##### Items

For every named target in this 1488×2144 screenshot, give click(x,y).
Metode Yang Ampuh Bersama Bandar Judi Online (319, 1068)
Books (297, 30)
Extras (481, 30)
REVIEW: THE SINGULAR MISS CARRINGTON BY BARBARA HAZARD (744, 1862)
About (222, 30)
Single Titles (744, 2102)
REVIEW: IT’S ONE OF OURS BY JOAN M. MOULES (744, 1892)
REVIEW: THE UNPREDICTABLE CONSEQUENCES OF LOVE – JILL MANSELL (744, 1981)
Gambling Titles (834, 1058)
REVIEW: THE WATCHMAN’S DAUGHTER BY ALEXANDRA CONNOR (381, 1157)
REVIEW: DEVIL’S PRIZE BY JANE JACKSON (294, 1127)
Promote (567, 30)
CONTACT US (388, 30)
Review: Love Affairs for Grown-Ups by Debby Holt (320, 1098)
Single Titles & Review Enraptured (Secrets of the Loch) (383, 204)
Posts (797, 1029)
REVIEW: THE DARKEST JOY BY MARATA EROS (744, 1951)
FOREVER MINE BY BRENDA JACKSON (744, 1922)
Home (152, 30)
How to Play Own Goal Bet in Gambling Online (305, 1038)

##########
##### Items

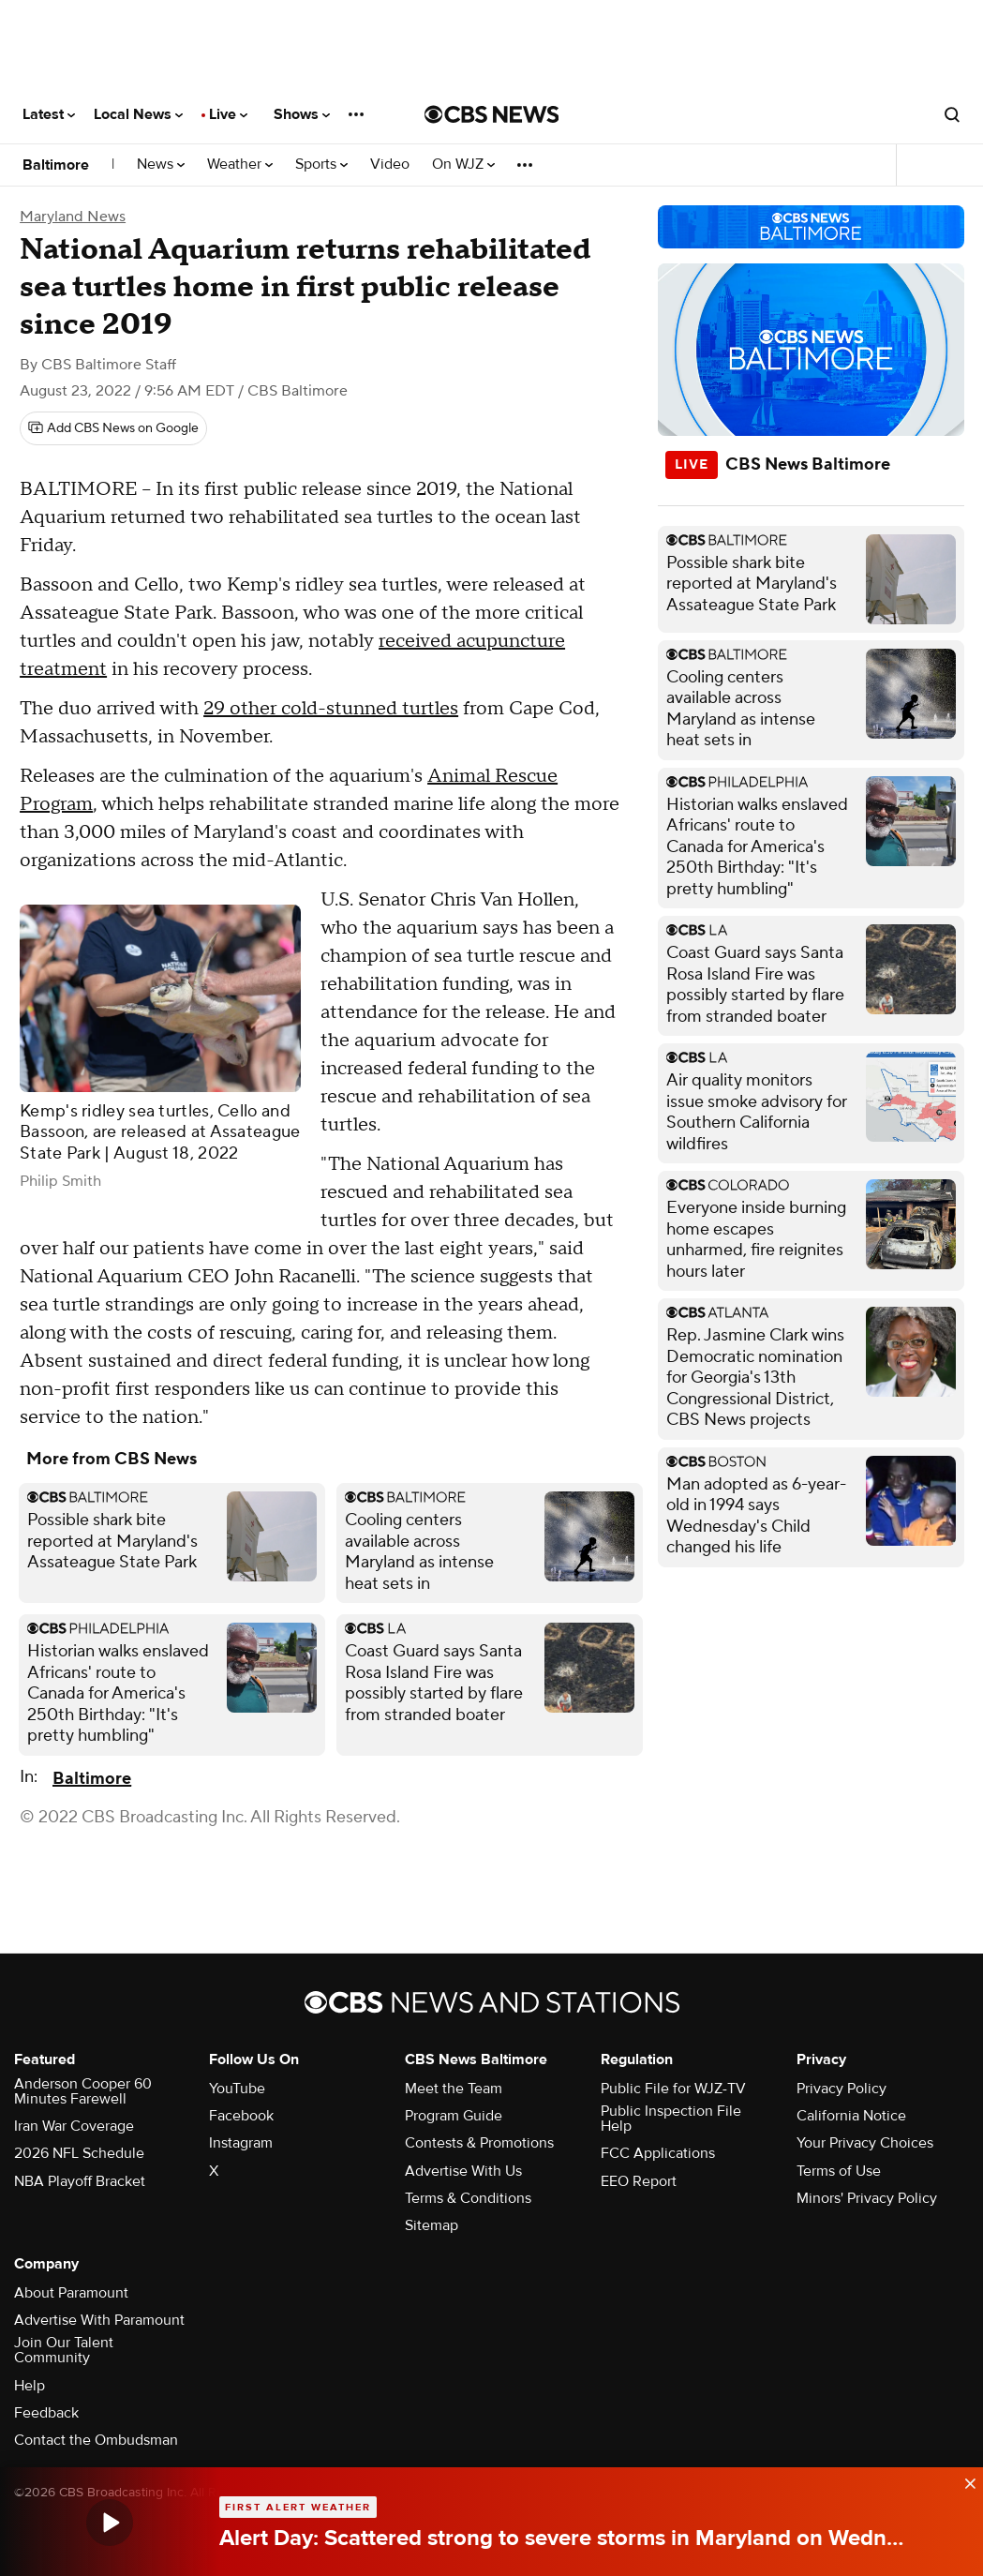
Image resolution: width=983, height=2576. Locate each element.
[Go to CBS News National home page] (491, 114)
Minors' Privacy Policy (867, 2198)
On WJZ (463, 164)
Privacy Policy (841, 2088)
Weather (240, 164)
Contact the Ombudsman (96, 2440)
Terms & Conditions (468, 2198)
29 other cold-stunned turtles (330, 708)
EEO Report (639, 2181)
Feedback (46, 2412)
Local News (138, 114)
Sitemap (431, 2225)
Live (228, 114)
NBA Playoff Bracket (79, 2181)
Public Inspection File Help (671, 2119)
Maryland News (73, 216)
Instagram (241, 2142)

##########
##### Items

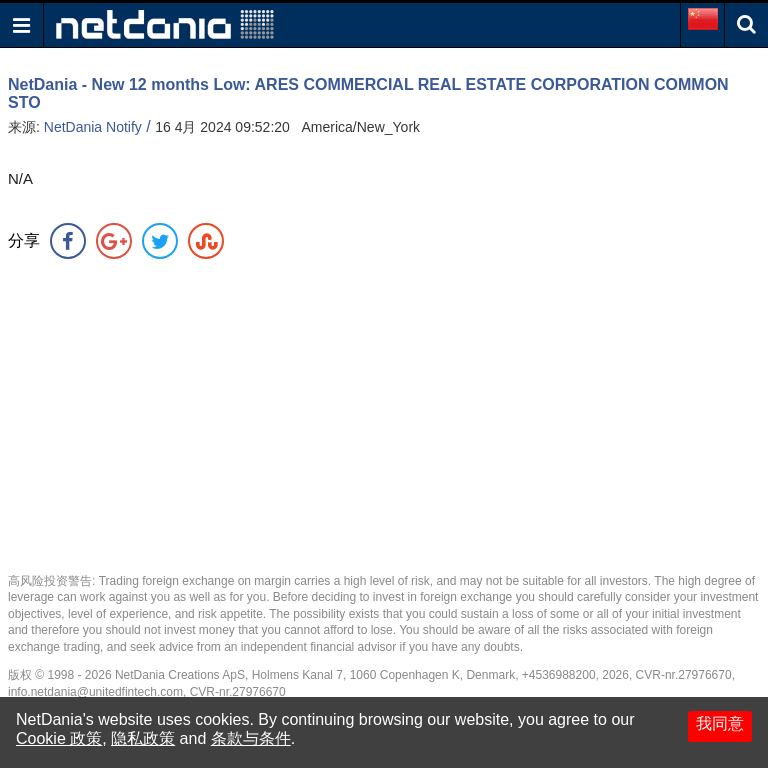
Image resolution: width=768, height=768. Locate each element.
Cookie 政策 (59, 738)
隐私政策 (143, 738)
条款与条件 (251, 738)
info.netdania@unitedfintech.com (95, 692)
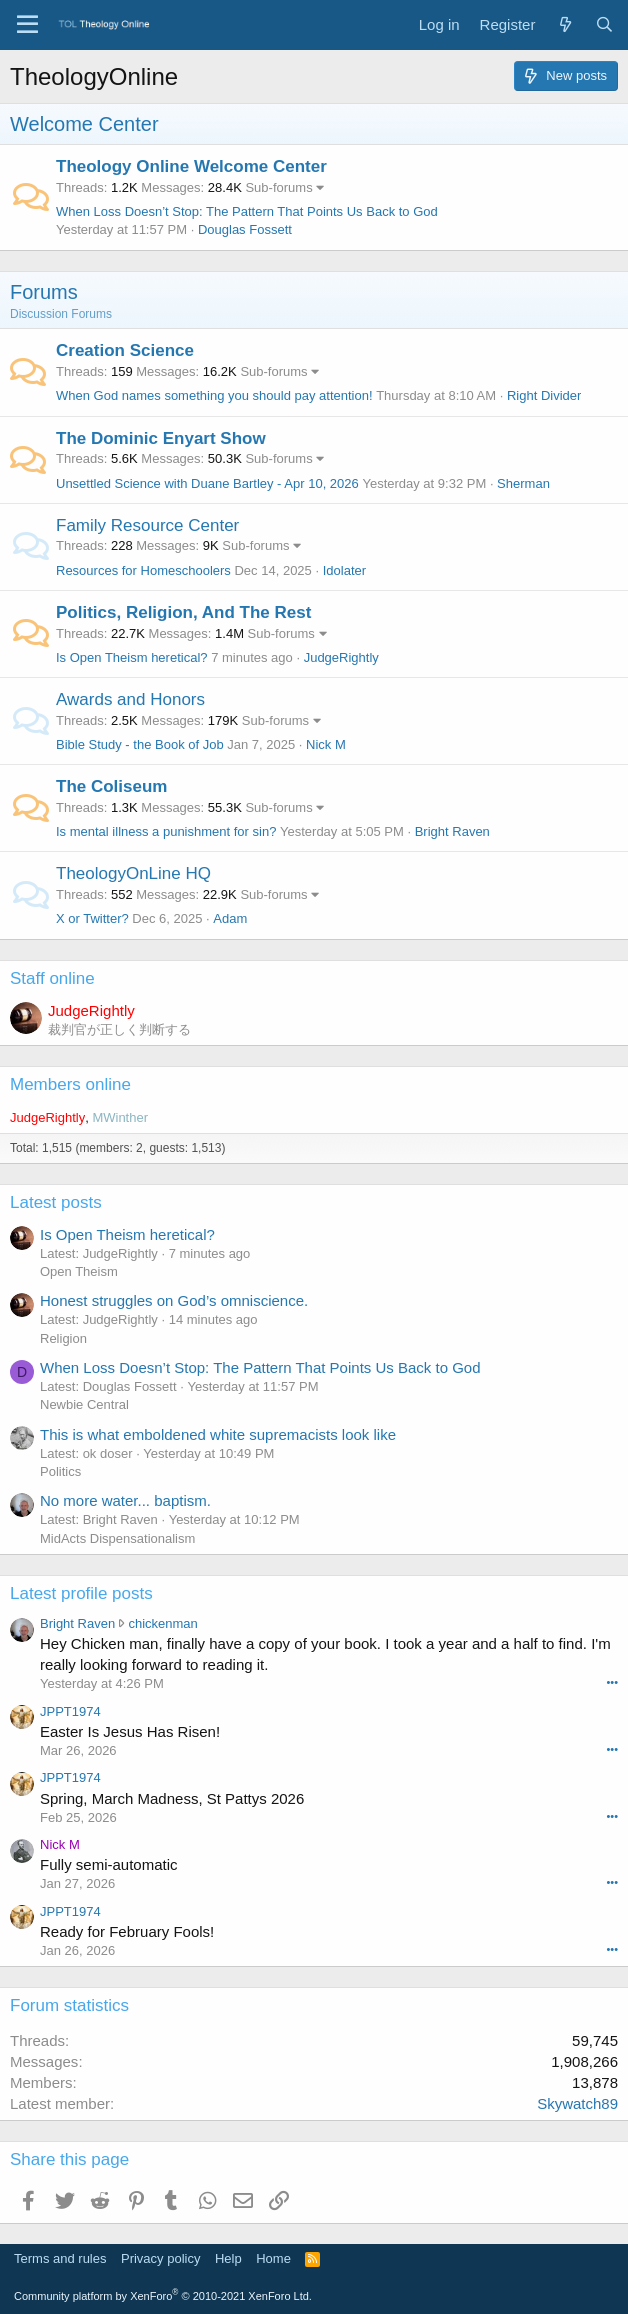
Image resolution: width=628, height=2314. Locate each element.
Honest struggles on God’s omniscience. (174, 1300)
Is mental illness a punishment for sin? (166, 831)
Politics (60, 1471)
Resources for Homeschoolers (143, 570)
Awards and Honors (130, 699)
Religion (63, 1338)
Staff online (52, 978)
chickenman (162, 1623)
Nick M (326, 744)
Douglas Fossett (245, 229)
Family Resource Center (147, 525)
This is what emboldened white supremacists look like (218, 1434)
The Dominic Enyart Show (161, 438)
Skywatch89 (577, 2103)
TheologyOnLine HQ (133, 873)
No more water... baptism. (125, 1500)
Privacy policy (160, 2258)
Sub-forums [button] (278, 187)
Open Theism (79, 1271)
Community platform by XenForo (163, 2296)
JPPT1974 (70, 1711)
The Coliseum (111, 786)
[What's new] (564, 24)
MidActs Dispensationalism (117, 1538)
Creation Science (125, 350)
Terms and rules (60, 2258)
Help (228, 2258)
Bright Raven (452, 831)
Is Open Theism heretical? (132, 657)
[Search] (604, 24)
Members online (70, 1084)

##########

* [What needs to be done]
Rewrite the entries from "Awards and Honors (130, 699)" down to "Skywatch89 (577, 2103)", both included, with "Religion" replaced by "Philosophy" and everything else unchanged. Give only these entries.

* [Written solution]
Awards and Honors (130, 699)
Philosophy (63, 1338)
Staff online (52, 978)
chickenman (162, 1623)
Nick M (326, 744)
Douglas Fossett (245, 229)
Family Resource Center (147, 525)
This is what emboldened white supremacists look like (218, 1434)
The Dominic Enyart Show (161, 438)
Skywatch89 (577, 2103)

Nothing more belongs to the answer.